I liked Daniel Willingham as preparation for trying to teach in school. Before that I read John Holt (but I don’t remember which books) a homeschooling guru. He believed children should learn by seeing and doing. He believed in showing children a lot of tools and processes. My favorite John Holt story was about his own learning, not the children around him. He told a story of going on a field trip with a class to see spinning and weaving. There was a demonstration, followed by a discussion of parts of the loom and what they did.

Holt did not understand the loom at all, while the kids were discussing it in ways that showed that they did. It was intensely uncomfortable for him to have such a failure of understanding, particularly as the adult in charge. However, he managed to tell himself what he told the kids. Study everything carefully, and see what your mind will come up with. So he kept looking at all the bits he was being shown calmly. Several hours later as he and the children returned to their home station, Holt said his brain started presenting him with little pictures.

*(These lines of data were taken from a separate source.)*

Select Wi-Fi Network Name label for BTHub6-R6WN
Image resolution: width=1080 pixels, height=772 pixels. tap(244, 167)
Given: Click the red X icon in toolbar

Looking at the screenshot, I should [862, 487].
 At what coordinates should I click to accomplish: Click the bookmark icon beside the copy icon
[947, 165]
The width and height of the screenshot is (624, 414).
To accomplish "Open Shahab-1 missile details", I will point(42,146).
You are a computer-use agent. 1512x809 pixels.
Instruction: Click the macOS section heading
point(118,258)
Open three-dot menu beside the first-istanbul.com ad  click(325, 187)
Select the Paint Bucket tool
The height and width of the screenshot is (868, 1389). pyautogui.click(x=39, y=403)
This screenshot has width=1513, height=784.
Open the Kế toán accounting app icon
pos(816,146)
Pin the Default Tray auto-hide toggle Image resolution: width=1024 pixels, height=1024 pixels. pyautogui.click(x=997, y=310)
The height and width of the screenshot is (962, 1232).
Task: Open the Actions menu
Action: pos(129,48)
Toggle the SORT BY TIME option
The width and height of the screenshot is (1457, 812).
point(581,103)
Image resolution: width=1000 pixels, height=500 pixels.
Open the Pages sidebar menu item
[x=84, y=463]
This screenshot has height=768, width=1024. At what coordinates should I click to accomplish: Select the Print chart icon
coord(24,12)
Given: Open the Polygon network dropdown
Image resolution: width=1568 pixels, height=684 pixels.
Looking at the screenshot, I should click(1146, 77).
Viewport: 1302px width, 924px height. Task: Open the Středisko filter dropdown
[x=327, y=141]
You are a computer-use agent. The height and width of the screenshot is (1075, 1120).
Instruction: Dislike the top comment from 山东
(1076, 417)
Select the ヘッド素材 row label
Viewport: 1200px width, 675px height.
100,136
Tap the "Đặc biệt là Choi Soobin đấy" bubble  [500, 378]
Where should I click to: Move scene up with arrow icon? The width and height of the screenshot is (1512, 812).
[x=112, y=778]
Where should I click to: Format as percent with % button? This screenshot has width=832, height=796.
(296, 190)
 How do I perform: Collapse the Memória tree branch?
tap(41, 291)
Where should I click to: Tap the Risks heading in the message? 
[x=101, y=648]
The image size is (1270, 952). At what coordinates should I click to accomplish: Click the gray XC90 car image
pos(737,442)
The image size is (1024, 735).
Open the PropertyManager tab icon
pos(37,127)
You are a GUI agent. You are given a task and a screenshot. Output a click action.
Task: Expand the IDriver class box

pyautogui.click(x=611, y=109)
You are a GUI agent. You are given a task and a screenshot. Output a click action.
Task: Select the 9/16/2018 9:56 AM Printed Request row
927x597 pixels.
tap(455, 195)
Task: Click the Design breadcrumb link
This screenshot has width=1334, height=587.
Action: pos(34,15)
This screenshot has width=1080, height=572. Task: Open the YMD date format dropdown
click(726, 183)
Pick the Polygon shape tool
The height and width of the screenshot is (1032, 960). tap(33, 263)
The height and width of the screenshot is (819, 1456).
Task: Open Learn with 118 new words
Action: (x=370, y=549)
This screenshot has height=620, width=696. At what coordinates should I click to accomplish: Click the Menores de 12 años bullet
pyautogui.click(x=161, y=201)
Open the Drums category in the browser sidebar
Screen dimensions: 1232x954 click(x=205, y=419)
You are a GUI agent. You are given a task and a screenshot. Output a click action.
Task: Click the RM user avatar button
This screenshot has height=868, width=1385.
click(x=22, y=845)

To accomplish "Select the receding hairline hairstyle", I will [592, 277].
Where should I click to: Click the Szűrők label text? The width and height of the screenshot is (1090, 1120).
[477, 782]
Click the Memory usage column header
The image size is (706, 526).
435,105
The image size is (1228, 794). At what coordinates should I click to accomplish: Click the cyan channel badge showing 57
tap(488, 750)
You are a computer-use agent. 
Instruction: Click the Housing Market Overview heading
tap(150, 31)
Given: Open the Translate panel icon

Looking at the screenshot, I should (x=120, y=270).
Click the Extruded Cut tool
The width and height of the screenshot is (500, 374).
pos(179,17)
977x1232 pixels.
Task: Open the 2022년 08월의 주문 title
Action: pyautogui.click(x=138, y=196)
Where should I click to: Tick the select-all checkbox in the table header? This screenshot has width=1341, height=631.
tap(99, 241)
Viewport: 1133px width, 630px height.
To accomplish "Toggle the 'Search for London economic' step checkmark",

It showed him the parts of the loom, along with the name and what the part did. The pictures just floated in in no particular order. After some time of this completely unchosen and unforced process he had a complete understanding of the loom.

He said flatly that if he had been forced to memorize the parts at the moment when he didn’t understand them he would have gotten stuck in that uncomfortable failure and never been able to just let his brain do its work.